■ What the exercise asks ■
Please quote everything in the records from the line containing "Task: Click the search" down to the line containing "click(408, 135)", with both of those lines included.

■ Extracted data ■
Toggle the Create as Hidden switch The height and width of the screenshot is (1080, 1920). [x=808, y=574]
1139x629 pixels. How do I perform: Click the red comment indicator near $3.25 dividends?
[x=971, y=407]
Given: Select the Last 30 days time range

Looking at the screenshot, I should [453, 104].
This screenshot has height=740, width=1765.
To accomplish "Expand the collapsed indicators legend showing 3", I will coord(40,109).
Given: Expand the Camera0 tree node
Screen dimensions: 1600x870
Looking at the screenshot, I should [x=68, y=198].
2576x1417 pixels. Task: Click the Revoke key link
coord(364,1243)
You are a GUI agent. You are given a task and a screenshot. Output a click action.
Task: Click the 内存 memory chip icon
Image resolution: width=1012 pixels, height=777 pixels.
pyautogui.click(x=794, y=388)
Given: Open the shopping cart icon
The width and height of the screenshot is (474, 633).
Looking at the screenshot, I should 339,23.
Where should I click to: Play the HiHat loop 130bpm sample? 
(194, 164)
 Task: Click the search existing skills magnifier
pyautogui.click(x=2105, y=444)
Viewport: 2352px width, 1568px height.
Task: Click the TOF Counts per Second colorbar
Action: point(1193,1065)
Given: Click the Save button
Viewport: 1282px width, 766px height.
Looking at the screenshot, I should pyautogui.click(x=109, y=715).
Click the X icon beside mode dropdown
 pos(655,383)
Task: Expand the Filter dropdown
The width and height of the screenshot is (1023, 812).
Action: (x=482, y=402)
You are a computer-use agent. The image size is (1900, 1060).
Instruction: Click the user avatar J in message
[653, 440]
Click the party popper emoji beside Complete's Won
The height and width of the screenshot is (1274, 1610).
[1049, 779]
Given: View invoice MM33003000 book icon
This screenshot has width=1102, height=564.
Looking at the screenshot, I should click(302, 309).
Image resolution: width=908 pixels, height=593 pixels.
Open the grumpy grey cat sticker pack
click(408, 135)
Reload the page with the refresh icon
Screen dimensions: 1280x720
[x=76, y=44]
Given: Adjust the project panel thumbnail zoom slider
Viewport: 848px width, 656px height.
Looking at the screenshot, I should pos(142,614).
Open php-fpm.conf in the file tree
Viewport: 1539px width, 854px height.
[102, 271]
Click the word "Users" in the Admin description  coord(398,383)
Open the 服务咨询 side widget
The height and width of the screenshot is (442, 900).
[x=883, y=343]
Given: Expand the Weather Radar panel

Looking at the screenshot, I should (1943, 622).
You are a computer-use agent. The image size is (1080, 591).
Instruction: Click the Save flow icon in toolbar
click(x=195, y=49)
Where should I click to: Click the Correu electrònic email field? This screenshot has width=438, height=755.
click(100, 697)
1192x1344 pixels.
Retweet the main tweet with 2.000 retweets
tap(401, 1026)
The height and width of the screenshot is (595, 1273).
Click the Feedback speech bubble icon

■ Task answer ■
 Task: Click the search existing skills magnifier
pyautogui.click(x=2105, y=444)
Viewport: 2352px width, 1568px height.
Task: Click the TOF Counts per Second colorbar
Action: point(1193,1065)
Given: Click the Save button
Viewport: 1282px width, 766px height.
Looking at the screenshot, I should pyautogui.click(x=109, y=715).
Click the X icon beside mode dropdown
 pos(655,383)
Task: Expand the Filter dropdown
The width and height of the screenshot is (1023, 812).
Action: (x=482, y=402)
You are a computer-use agent. The image size is (1900, 1060).
Instruction: Click the user avatar J in message
[653, 440]
Click the party popper emoji beside Complete's Won
The height and width of the screenshot is (1274, 1610).
[1049, 779]
Given: View invoice MM33003000 book icon
This screenshot has width=1102, height=564.
Looking at the screenshot, I should click(302, 309).
Image resolution: width=908 pixels, height=593 pixels.
Open the grumpy grey cat sticker pack
click(408, 135)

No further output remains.